At 15:34 local time (08:34 UTC), the Dragonair captain told the air traffic controller that he was 24 km away from the airport at an altitude of 750 m and that the Thai Airways aircraft was about 9 km in front of him. Because Dragonair's Boeing 737 was closer to the airport and flew at a lower altitude, it was the first to land. The Dragonair aircraft then turned right for the final approach to Runway 27. A few seconds later, the Thai pilots were given permission to drop to 1000 m and instructed to land second.

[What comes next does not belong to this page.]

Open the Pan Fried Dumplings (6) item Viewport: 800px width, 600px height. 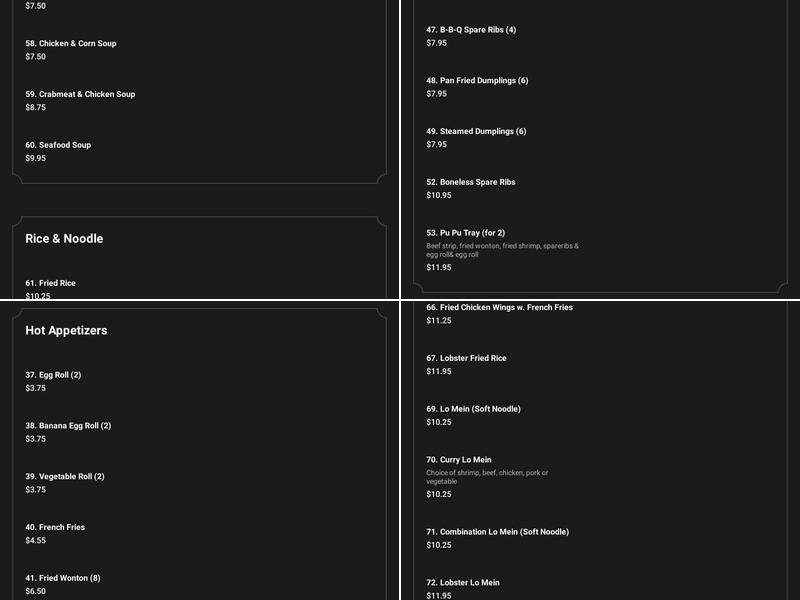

Immediately thereafter, the approach control was again called by the Thai crew, who stated that the position of the Dragonair flight was incorrect. The Thai pilots also told the air traffic controller that they were only 15 km away from the airport, even though their aircraft was further away at that time. The Thai aircraft was then given priority by the air traffic control at 15:36 for landing.

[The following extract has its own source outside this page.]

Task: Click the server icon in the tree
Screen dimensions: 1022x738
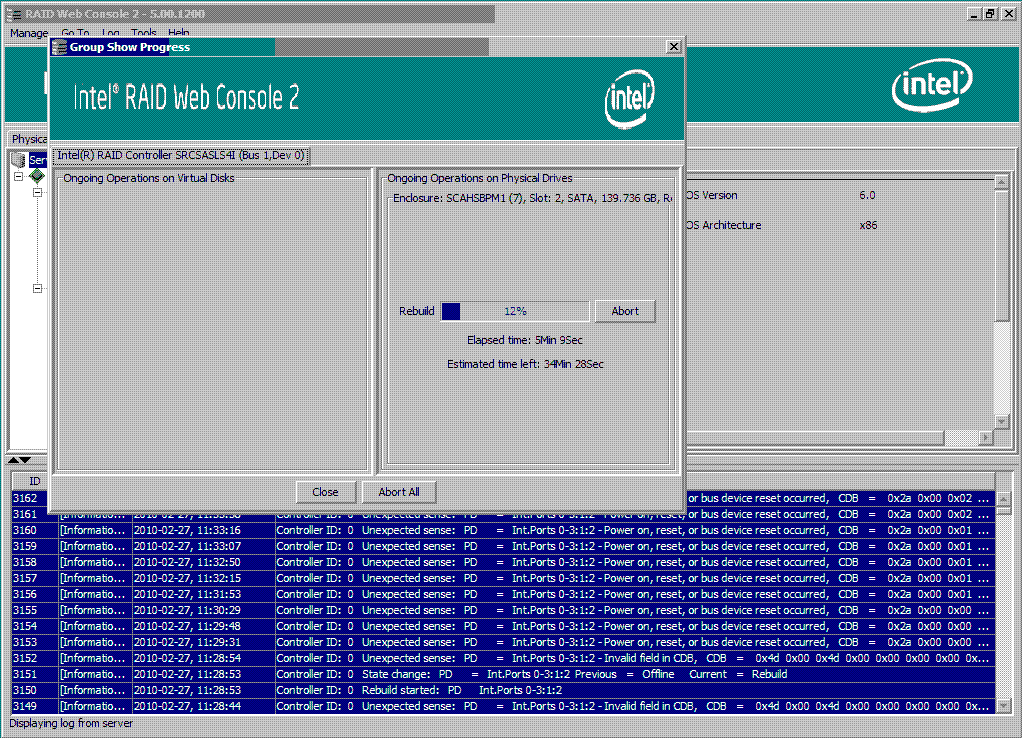Action: pos(17,160)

The captain of the Dragonair flight now warned the Thai crew of a possible collision because the Thai Boeing 737 would intercept its flight path. As a result, the Thai Airways crew reduced the aircraft's speed. A lapse in concentration by the flight crew occurred allowing the speed of Flight 365 to fall below the minimum limit. When the speed had dropped to 163 kn, the stick shaker activated. The aircraft slowed down for another ten seconds and then entered a stall a speed of 152 kn. In an attempt to recover from the stall, the captain increased engine power and retracted the landing gear. This failed as the aircraft was now at a low altitude. The plane crashed into the Andaman Sea 15 km east of the airport, and sank into a seabed that was 20 m deep. Everyone on board the aircraft was killed.

== Investigation ==
The probable cause for the crash of Flight 365 was determined to be "The pilot slowed the aircraft and it stalled while the pilot prepared to land first as advised by Phuket approach control. It appears that he was worrying and not sure whether he was able to land first because the pilot of the second aircraft gave warning that the first aircraft was above him and could not descend passing through his level. The pilot added power and raised the gear after the stick shaker activated but couldn’t execute a recovery before hitting the sea." In addition to pilot error, the air traffic controller was blamed for failing to keep Flight 365 and the Dragonair 737 adequately separated.

In the aftermath of the incident, the two air traffic controllers involved in the incident were assigned to other positions.